2日、鳥栖対東京V戦で軽快に動く鳥栖のFW新居(撮影・進尚幸)
2日、鳥栖対東京V戦で軽快に動く鳥栖のFW新居(撮影・進尚幸)

 J1大分から日本代表が2人輩出され、再び九州サッカー界の注目度が高まった。日刊スポーツではプロアマ問わず九州・山口で活躍するサッカー人の素顔に迫る連載「蹴人(シュート)」をスタートする。初回はJ2得点王を快走する鳥栖FW新居辰基(22)。

 鳥栖の新居がJ2得点ランク首位(20点)を快走中だ。昨年1度記録したハットトリックは今季2度。通算3度は日本人ではリーグ史上初のこと。J2通算得点も日本人歴代3位(43点)まで浮上し、トップまで6点差とこちらも手が届きそう。

 新居 得点は自分だけじゃない。周りがいいボールをくれるので決められる。シュートが枠に入るよう毎日練習して、ゴールに直結する動きを意識しています。

 昨年も日本人最多タイの17点。強豪でない鳥栖では快挙といえる数字だ。ボールを奪う、ゴールに向かう意欲そして爆発力がある。DFラインの際で瞬時に静から動へ切り替え、ゴールを陥れる。得点力を支えるのは練習。クラブの公式サイトで好きな言葉には「練習はウソをつかない」とある。

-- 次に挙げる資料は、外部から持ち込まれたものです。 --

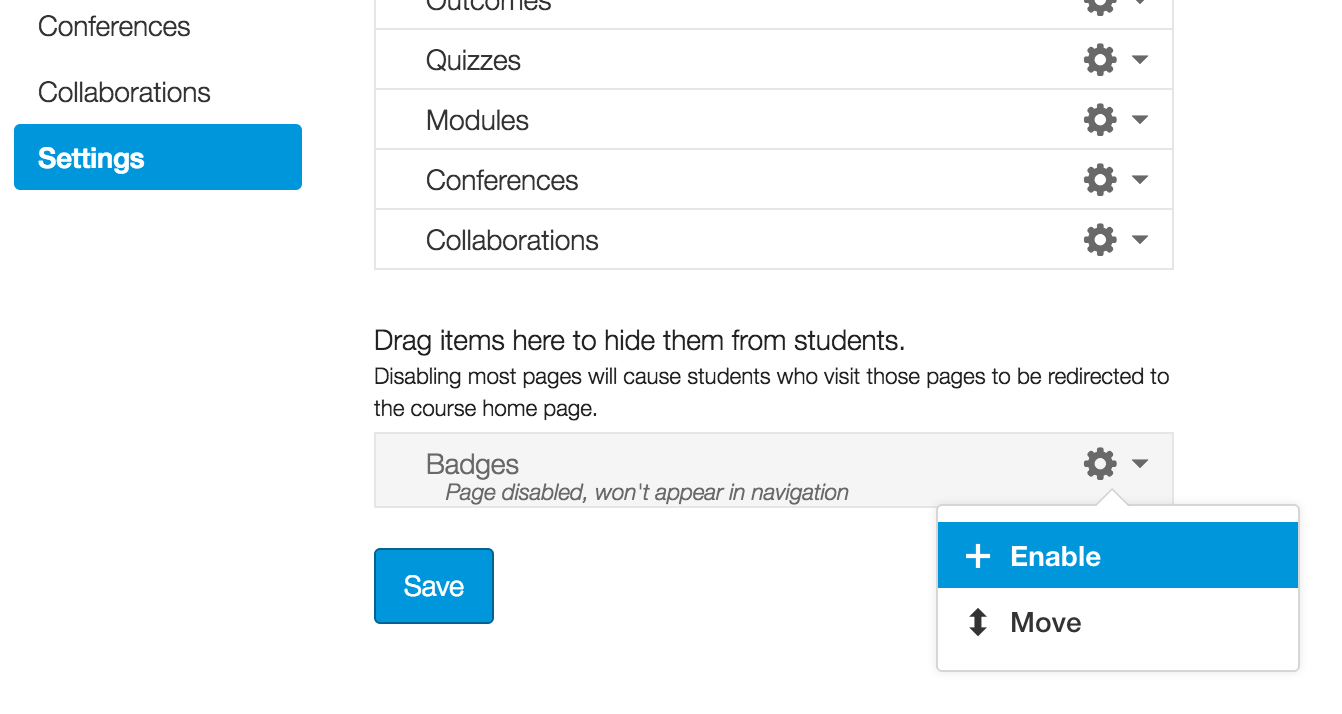Click the gear icon for Collaborations row
Screen dimensions: 1342x714
pyautogui.click(x=1099, y=240)
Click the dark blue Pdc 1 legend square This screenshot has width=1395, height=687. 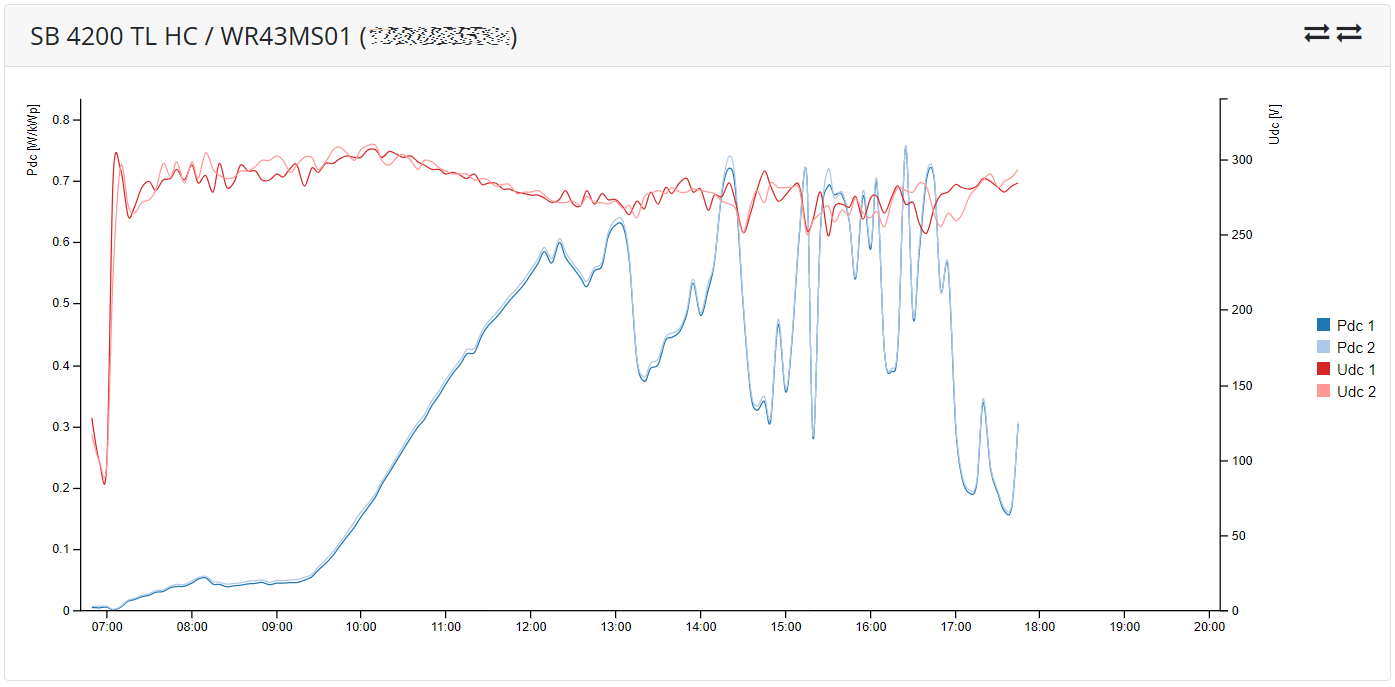pyautogui.click(x=1323, y=325)
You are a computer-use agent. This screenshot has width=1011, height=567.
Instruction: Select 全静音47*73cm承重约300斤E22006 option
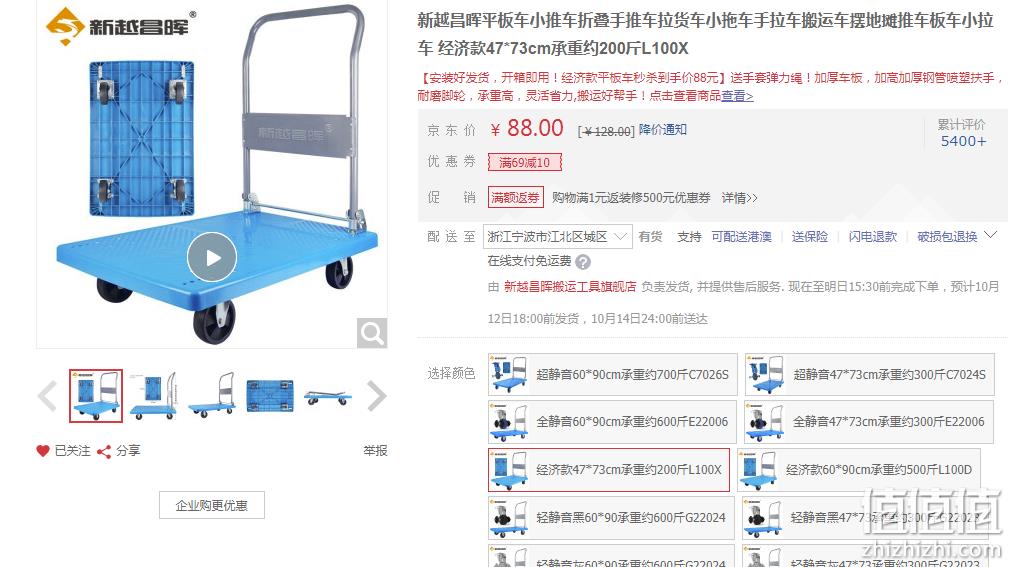coord(869,422)
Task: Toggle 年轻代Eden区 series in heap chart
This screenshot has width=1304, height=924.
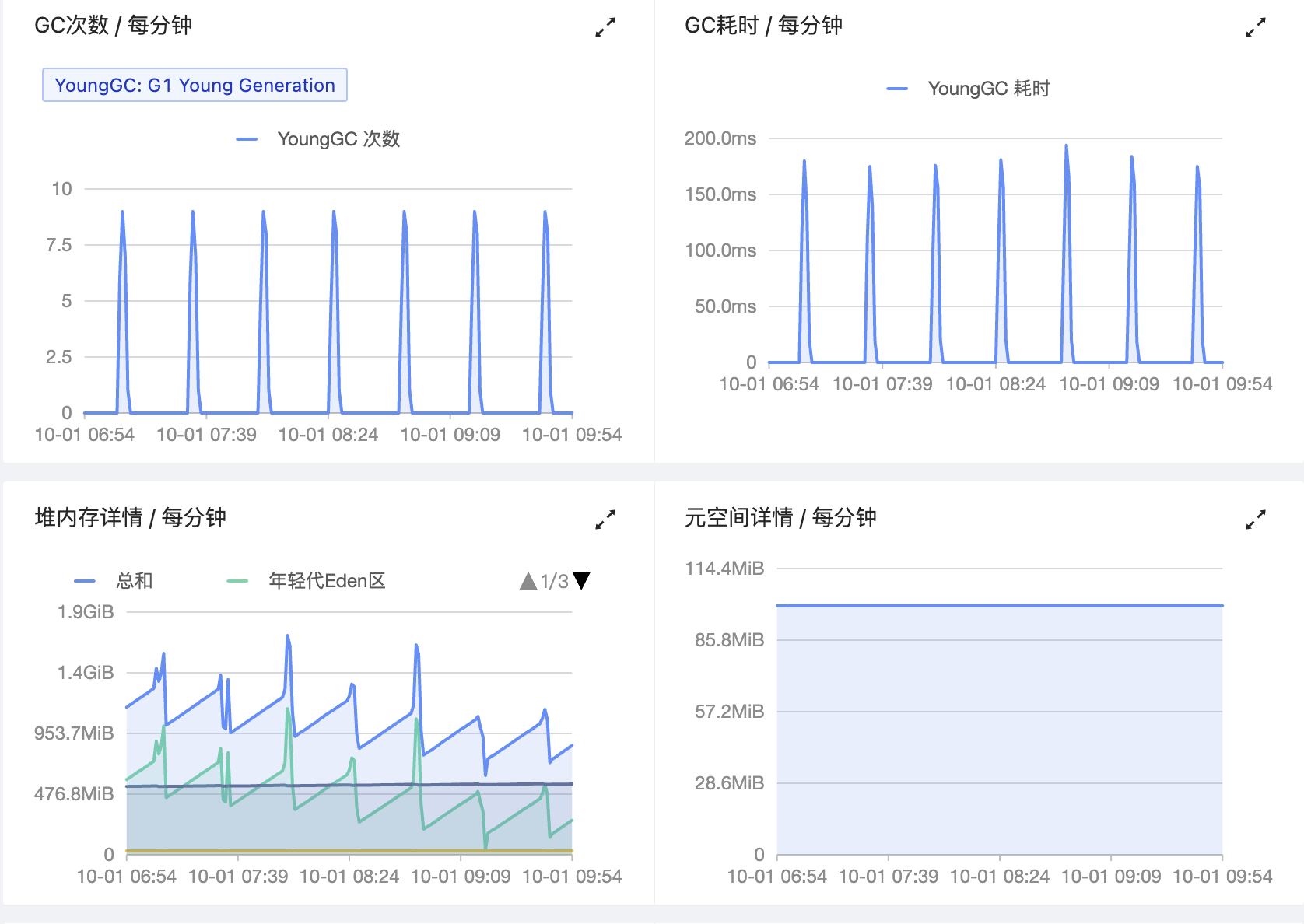Action: [x=327, y=581]
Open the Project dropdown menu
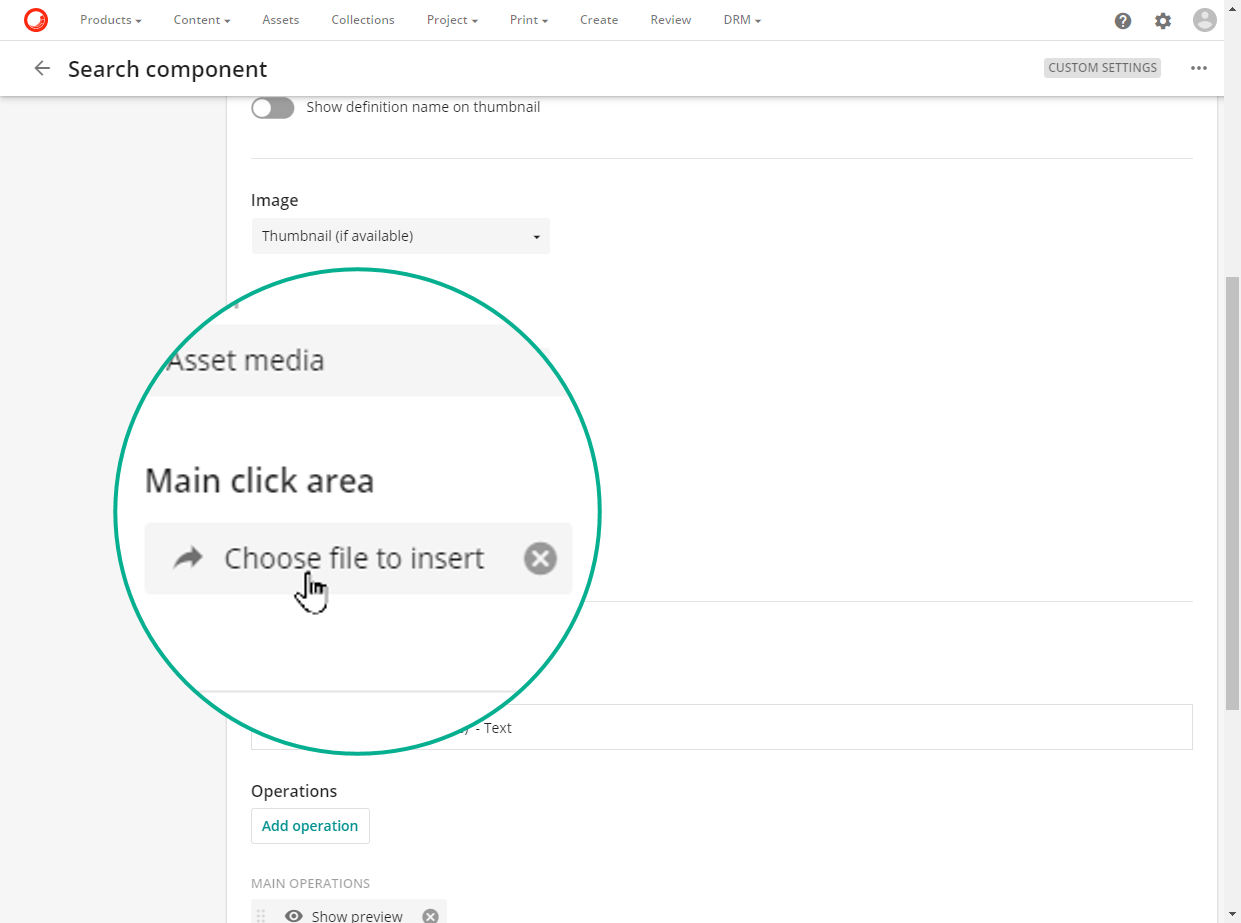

 そのスピードスターがたった1度、ピッチ外で「暴走」した。2年前の8月。J2札幌時代に酒気帯び運転で事故を起こし、逮捕された。暗い拘置所で2日間を過ごした後、解雇された。将来を有望視された20歳の人生は一変した。街に出るとつらい思いをし、自宅から1歩も出れない日もあった。

 約2カ月は解体工事現場で働きながら、夜はジムで汗を流した。静岡FCでサッカーを再開した後、鳥栖の松本監督が救いの手を差し伸べた。「刑事処分と社会的な批判も受けた。過ちはだれでも犯すもの。どこでそれを取り返すか。私はこの人間をサッカーで助けたいと思った」。

 新居 多くの人に迷惑をかけた。すごく申し訳ない気持ちで…。普通の人と違って、自分にはサッカーしかできないし、サッカーで償いたいと思った。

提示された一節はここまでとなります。